_TASK SET_:
[1] Rewrite the blog post on Tiptree starting with "Are these cautionary" and going on through "drives . . . ? (p. 278)", putting "moral fables" in place of "cautionary tales".
[2] Carry the blog post on Tiptree forward from the point at which it stops.

_EXCERPT TO READ_:
* Begin *
Friday, February 27, 2009

Week 8: Sheldon/Tiptree

How very interesting this week! Why? Though readings in past weeks have held their own attractions, this week's readings on Tiptree were different in several respects:

> We read a half dozen short stories rather than a single novel

> As such, we got to read works that represent the body of an author's work over time

> By the same token, we read critiques of the author's entire body of work rather than a single work

> And because we were evaluating a body of work, details of the author's biography became important to the analysis

So this week my own comments are more directed to the panoply of criticism we read, because the differences in interpretations—and in interpretive approaches—was quite interesting.

(For example, most commentators say Lorimer was killed at the end of "Houston," but Lowry claims the drug given Lorimer was the antidote to the truth serum. And while most critiques of "The Women Men Don't See" assert that Parsons seeks escape through alien abduction, Lowry suggests Parsons is herself a stranded alien anxious to get home.)

To my mind, Pei asks the key question:

Are these cautionary tales, or is their goal to show that the human race is irremediably split by the barrier between male and female? Are these stories simply the extreme statement of what we should avoid, or is their purpose to prove that mankind [sic; this article was written in 1979] is ruled by drives . . . ? (p. 278)
* End *
_SOURCE DATA_:
* Begin *
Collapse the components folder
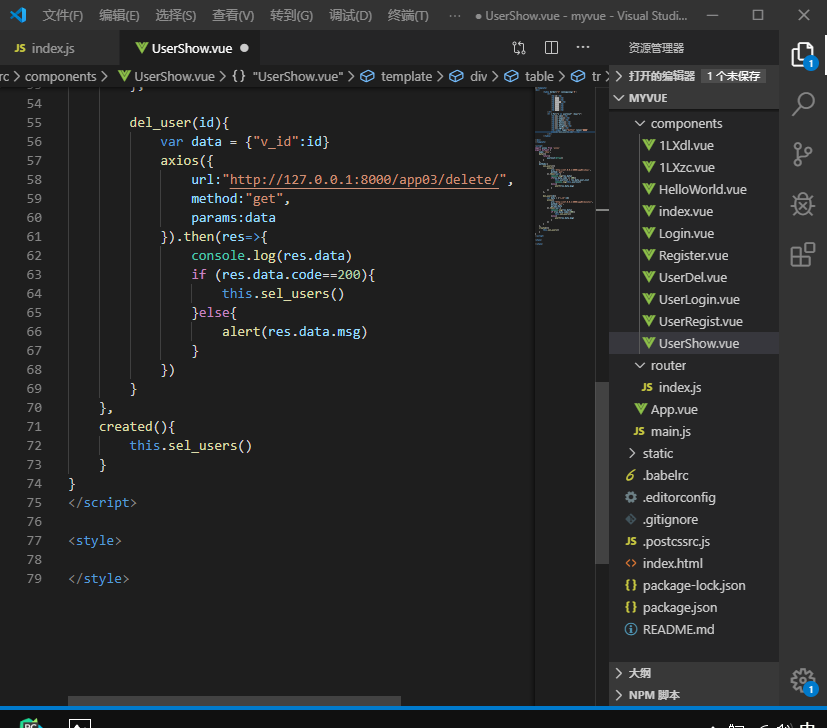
* End *
_ANSWER SET_:
[1]
Are these moral fables, or is their goal to show that the human race is irremediably split by the barrier between male and female? Are these stories simply the extreme statement of what we should avoid, or is their purpose to prove that mankind [sic; this article was written in 1979] is ruled by drives . . . ? (p. 278)

[2]
Thus let me begin with Pei's article.

> Pei was, for my money, the most successful in drawing together a unifying theme in Tiptree's body of work:

This incompleteness [of male and female], a fundamental characteristic of humanity according to Tiptree, is clearly a two-sided quality. Mankind is made more beautiful and more human by being half of something; yet the race is doomed, and its history reduced to pointlessness by being half of something. This kind of paradoxical doubleness is found throughout the themes of Tiptree's work. To be human is to be half of something (p. 272).

And how does Pei resolve the question of whether Tiptree's stories are cautionary tales or affirmations of an irremediable split between male and female? Pei concludes that Tiptree's corpus is a duality so that the question is never resolved.

Is that a cop-out? No, I'm prepared to accept that Tiptree wrestled with an unresolvable duality. Being only half of something, don't we all?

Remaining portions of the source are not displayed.